**Given request**
In the excerpt on GPUguard and MemGuard, what does MemGuard use to detect when a core overruns its memory budget?

PREM on heterogeneous architectures must also provide isolation between CPU and GPU. On multi-core CPUs, Mem-Guard [6], enforces per-core or per-task bandwidth budgets, and can be employed to prevent the CPU from using main memory during GPU memory phases. MemGuard uses performance counters to detect when a core overruns its memory budget, at which point a high-priority throttle thread is scheduled, thus pre-empting the running task. The throttle thread performs busy waiting, and thus ensures that no further memory accesses are generated. At preset intervals the memory budget is *renewed*, and the *throttle thread* is put back to sleep. Through the use of performance counters, tasks may continue to execute when the memory bandwidth is throttled, as long as they keep hitting in the local cache. Furthermore, no program changes are necessary to support legacy applications, as the budgeting mechanism is managed on a higher system level. In this work, in combination with the PREM phase divisioning between CPU and GPU, we use the MemGuard bandwidth limiting mechanism for internal bandwidth control on the CPU. To achieve this, we put the bandwidth budget renewal of MemGuard under the control of GPUguard.

#### IV. GPUGUARD

#### A. Time-sharing memory access between CPU and GPU

While it is possible to choose either the CPU or the GPU as the controlling party, GPUs generally do not contain event mechanisms such as interrupt lines. Their only way to react to external events, such as a CPU synchronization, is to resort to expensive polling. Therefore, *GPUguard* controls access to the shared global DRAM based on the natural shifting in phases of the GPU program, i.e., when the scratchpad memory has been filled or the computations on that data completed, respectively. It is beneficial to switch at these border regions, since interruptions in the memory phase would stall the execution of the program.

Data items:
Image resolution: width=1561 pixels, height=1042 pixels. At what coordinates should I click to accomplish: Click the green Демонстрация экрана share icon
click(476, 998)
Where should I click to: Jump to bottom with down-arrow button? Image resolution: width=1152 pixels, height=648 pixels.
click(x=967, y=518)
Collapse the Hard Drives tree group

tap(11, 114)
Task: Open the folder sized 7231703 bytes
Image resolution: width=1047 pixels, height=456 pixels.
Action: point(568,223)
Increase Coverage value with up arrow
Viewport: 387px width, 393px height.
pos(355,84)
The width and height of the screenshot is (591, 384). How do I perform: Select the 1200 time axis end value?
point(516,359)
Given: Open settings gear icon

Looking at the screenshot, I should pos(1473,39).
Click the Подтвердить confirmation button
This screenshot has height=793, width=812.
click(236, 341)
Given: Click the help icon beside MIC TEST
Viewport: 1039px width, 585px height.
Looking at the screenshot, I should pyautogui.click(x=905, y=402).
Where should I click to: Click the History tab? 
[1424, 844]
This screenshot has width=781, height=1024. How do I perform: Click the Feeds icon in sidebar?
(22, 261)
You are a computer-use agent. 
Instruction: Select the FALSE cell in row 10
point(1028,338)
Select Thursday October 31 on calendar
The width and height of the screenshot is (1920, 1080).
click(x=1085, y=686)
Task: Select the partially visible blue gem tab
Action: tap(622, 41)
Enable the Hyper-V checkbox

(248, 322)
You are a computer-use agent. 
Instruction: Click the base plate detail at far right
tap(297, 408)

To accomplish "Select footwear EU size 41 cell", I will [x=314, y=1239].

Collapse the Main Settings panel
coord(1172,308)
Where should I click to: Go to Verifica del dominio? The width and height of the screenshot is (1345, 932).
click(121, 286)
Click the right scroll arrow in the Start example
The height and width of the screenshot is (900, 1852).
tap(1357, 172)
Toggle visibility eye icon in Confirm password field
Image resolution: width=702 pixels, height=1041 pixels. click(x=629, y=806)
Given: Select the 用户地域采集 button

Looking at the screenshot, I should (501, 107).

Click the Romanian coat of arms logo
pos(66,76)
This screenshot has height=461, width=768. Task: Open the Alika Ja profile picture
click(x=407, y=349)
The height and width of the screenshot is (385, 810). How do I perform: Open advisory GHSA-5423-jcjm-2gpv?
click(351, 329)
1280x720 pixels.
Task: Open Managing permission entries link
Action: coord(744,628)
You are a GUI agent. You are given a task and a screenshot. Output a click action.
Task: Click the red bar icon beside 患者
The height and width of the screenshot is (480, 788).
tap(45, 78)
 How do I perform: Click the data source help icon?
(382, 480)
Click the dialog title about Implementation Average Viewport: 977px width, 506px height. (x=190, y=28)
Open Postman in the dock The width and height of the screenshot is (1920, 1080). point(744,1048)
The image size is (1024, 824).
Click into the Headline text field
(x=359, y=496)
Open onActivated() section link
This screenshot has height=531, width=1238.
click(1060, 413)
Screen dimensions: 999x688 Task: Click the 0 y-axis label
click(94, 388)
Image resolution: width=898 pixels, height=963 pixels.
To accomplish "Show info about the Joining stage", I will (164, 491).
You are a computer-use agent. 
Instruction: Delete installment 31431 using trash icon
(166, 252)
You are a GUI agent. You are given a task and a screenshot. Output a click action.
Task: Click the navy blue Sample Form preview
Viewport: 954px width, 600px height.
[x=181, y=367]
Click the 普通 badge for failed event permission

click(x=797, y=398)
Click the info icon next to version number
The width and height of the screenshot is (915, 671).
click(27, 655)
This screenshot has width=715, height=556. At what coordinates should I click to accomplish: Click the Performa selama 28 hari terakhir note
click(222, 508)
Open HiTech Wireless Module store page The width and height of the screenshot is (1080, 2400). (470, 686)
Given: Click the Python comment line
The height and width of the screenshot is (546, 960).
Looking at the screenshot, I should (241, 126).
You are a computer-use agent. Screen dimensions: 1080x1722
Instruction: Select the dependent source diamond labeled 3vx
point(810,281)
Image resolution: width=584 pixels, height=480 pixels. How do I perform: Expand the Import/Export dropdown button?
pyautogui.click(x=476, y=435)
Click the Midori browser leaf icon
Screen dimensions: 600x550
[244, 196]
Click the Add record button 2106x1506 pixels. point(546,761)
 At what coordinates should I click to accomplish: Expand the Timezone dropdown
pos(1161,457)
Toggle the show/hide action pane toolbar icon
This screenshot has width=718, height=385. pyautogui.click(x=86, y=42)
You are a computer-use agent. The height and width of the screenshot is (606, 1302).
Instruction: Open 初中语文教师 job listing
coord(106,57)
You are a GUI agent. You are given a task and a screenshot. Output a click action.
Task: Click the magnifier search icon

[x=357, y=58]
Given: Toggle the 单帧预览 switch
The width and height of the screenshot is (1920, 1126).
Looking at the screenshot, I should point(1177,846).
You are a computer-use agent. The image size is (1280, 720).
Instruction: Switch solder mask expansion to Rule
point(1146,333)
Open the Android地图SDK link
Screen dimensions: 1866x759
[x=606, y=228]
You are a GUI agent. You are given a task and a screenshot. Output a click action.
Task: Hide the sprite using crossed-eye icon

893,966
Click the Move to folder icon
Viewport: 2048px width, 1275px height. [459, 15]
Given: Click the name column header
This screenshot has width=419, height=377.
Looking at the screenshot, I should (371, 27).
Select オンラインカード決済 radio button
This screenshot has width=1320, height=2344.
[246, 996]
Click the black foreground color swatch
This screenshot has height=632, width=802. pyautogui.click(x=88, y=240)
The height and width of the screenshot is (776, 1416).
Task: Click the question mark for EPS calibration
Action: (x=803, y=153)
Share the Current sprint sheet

**Final result**
Performance counters.